All records, minus the pictures: write them out exactly.
--------------------------------
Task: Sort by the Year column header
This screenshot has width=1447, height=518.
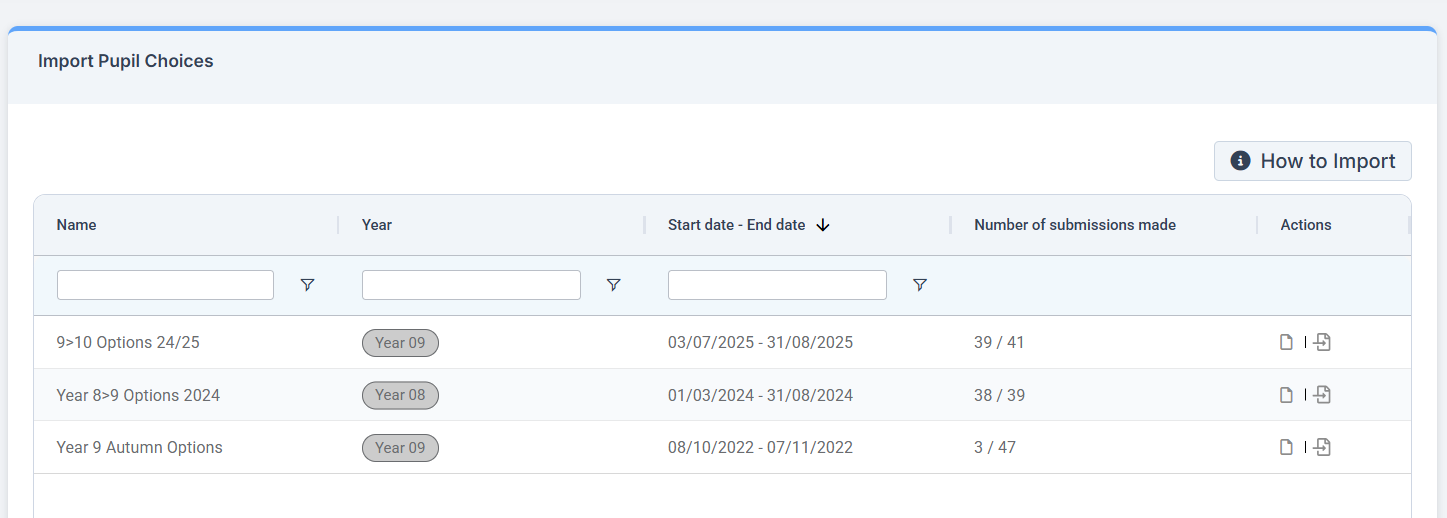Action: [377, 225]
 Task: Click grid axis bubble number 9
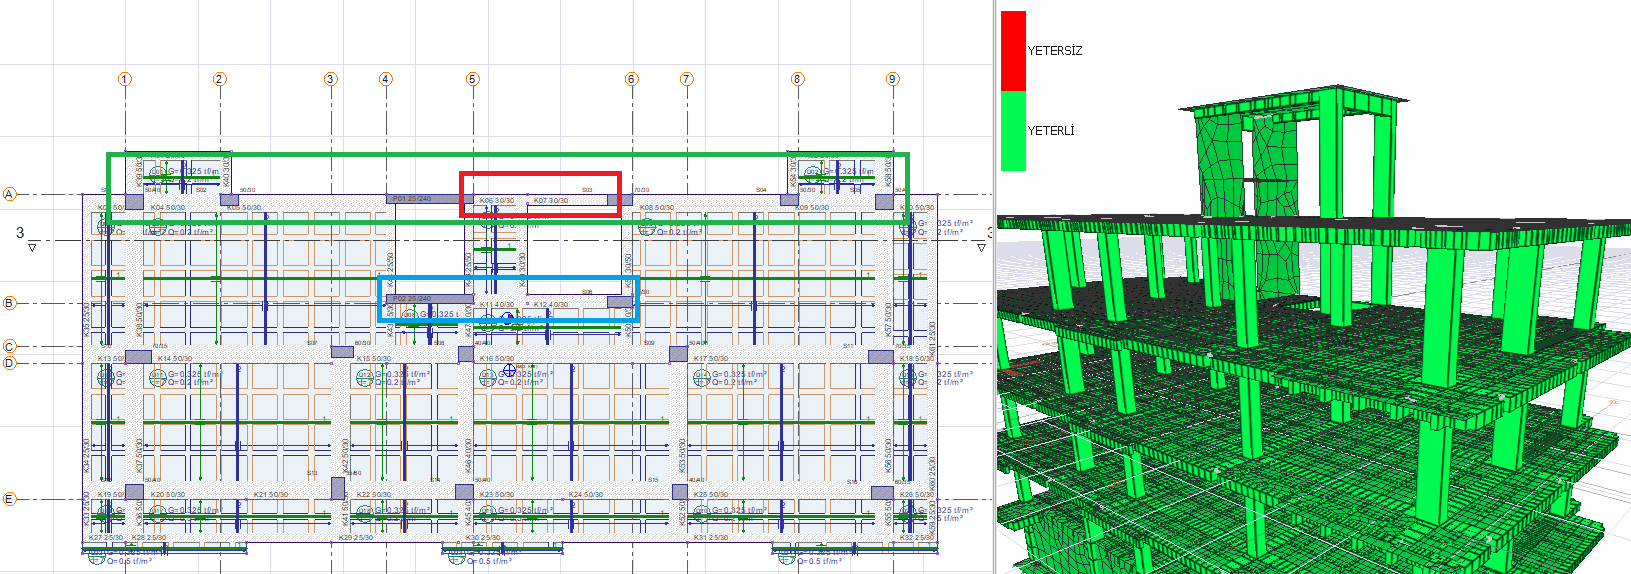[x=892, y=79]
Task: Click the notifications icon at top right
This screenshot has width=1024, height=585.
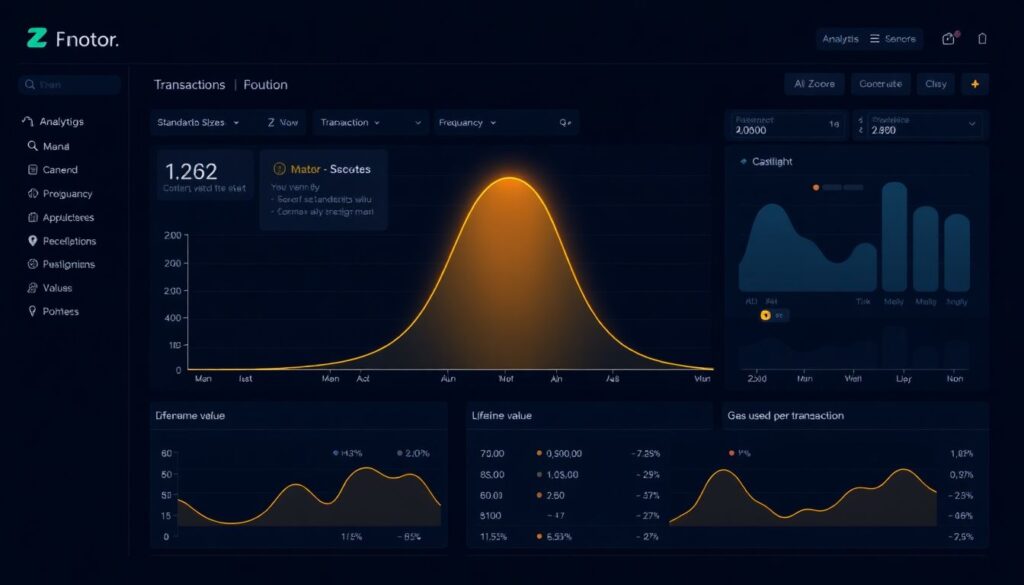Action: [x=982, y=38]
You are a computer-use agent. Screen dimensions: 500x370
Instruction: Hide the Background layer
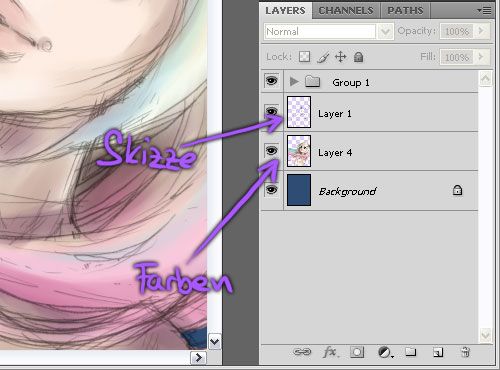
--------------------------------
#### [Task result]
Task: Sort by the Year column header
This screenshot has width=1447, height=518.
Action: [377, 225]
 Task: Click grid axis bubble number 9
[x=892, y=79]
Task: Click the notifications icon at top right
This screenshot has width=1024, height=585.
Action: [x=982, y=38]
You are a computer-use agent. Screen dimensions: 500x370
Instruction: Hide the Background layer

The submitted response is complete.